# [What you need to do]
Every entry in the following data should be output exactly.

======== Records provided ========

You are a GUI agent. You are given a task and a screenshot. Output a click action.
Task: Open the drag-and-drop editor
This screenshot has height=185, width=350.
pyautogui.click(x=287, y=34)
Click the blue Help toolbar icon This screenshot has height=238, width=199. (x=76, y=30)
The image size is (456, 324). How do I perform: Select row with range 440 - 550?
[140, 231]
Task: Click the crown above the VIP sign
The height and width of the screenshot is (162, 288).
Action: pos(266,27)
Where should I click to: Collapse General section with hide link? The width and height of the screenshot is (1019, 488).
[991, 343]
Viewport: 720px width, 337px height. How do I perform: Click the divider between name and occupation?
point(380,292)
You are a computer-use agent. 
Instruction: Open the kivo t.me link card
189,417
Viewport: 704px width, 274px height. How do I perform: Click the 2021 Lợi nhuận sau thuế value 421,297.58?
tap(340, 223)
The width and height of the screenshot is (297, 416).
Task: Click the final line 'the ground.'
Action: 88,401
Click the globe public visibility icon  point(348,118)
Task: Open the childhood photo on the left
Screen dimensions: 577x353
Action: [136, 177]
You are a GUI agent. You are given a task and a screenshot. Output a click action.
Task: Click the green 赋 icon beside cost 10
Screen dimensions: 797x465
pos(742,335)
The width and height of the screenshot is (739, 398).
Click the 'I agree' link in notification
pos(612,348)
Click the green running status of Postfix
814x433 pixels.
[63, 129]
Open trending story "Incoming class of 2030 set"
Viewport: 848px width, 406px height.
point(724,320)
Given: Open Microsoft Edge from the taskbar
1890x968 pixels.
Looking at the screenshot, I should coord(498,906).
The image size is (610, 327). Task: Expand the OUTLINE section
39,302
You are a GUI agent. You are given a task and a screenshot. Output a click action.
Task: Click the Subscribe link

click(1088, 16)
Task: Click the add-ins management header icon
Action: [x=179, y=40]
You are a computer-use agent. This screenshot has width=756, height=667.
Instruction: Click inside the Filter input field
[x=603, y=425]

========

# [Task response]
You are a GUI agent. You are given a task and a screenshot. Output a click action.
Task: Open the drag-and-drop editor
This screenshot has height=185, width=350.
pyautogui.click(x=287, y=34)
Click the blue Help toolbar icon This screenshot has height=238, width=199. (x=76, y=30)
The image size is (456, 324). How do I perform: Select row with range 440 - 550?
[140, 231]
Task: Click the crown above the VIP sign
The height and width of the screenshot is (162, 288).
Action: pos(266,27)
Where should I click to: Collapse General section with hide link? The width and height of the screenshot is (1019, 488).
[991, 343]
Viewport: 720px width, 337px height. How do I perform: Click the divider between name and occupation?
point(380,292)
You are a computer-use agent. 
Instruction: Open the kivo t.me link card
189,417
Viewport: 704px width, 274px height. How do I perform: Click the 2021 Lợi nhuận sau thuế value 421,297.58?
tap(340, 223)
The width and height of the screenshot is (297, 416).
Task: Click the final line 'the ground.'
Action: 88,401
Click the globe public visibility icon  point(348,118)
Task: Open the childhood photo on the left
Screen dimensions: 577x353
Action: [136, 177]
You are a GUI agent. You are given a task and a screenshot. Output a click action.
Task: Click the green 赋 icon beside cost 10
Screen dimensions: 797x465
pos(742,335)
The width and height of the screenshot is (739, 398).
Click the 'I agree' link in notification
pos(612,348)
Click the green running status of Postfix
814x433 pixels.
[63, 129]
Open trending story "Incoming class of 2030 set"
Viewport: 848px width, 406px height.
point(724,320)
Given: Open Microsoft Edge from the taskbar
1890x968 pixels.
Looking at the screenshot, I should coord(498,906).
The image size is (610, 327). Task: Expand the OUTLINE section
39,302
You are a GUI agent. You are given a task and a screenshot. Output a click action.
Task: Click the Subscribe link

click(1088, 16)
Task: Click the add-ins management header icon
Action: [x=179, y=40]
You are a computer-use agent. This screenshot has width=756, height=667.
Instruction: Click inside the Filter input field
[x=603, y=425]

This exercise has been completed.